#### [Source passage]
+++

Not so. AUM (other than pension/property)

I am 38% Apple
16% Microsoft
14% Googl
5% Meta


And quite happy with those allocations. Mostly because they have served me so well. So, if there is to be a retracement, a rethinking or a revision - which there is sure to be for individual companies - I sit quite zen on the gains already offered to me.



Are you planning on making changes to the allocations at all.
Reason for asking is that the growth of Apple has led it to be way way ahead for many and whilst the headlines such as Buffet selling Apple makes a big noise and gives reporters something to talk about, the fact is that a lot of his overweight and size was growth itself.
ANDREW FOSTER
Posted: 11 February 2025 20:52:58(UTC)
#36

Joined: 23/07/2019(UTC)
Posts: 8,101


Just idle speculation about what the "Top 7" will look like in ten years time.

It has changed before and will almost certainly change again.

+++

#### [Record excerpts]
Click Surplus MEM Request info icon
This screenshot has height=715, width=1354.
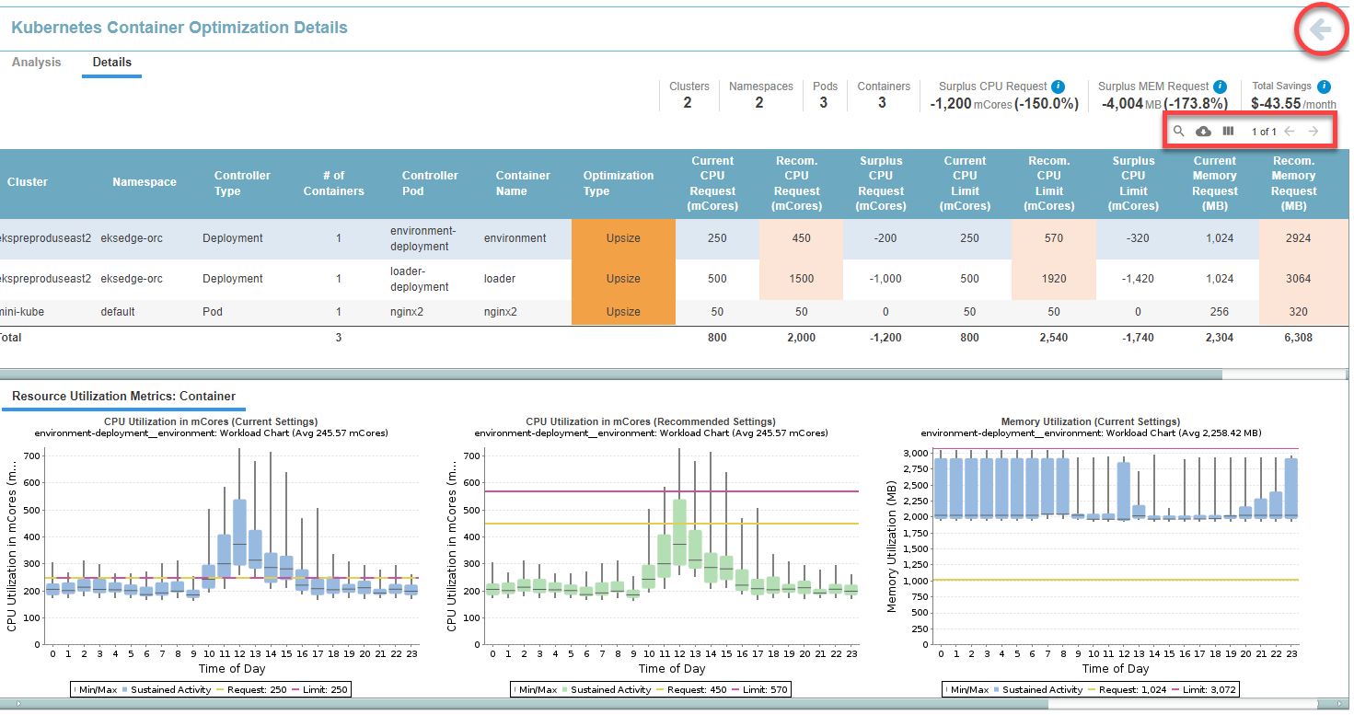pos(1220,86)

+++

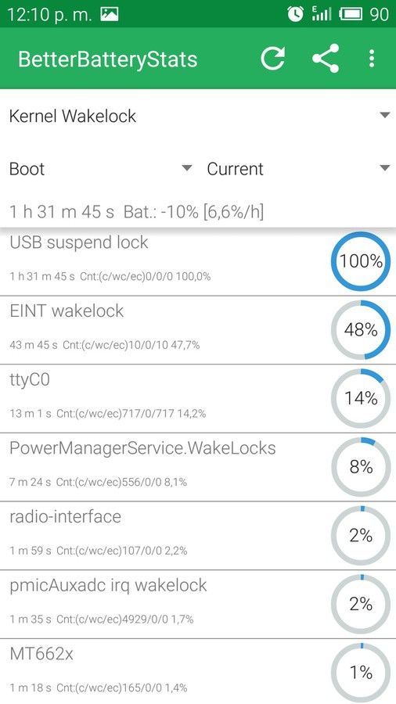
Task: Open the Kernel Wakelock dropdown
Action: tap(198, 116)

+++

#### [Task brief]
Continue the forum thread on big tech stock holdings, picking up right after its last sentence.

#### [In response]
Maybe Plantir will be in there, judgin on the last few month. Though it could equally explode.

My guess would also that Tesla will be gone. Partly EV's become either ubiquitous and it becomes 'just another car company' and partly as Musk seems hell bent on becoming a hate figure for half his target market.

Currently my Facebook feed is absolutely full of pro-Musk adverts all bigged up by a swath of one-post bots, so there is clearly some panic going on somewhere. But judging be the level and tone of comments and memes from real people in reply it's not working very well.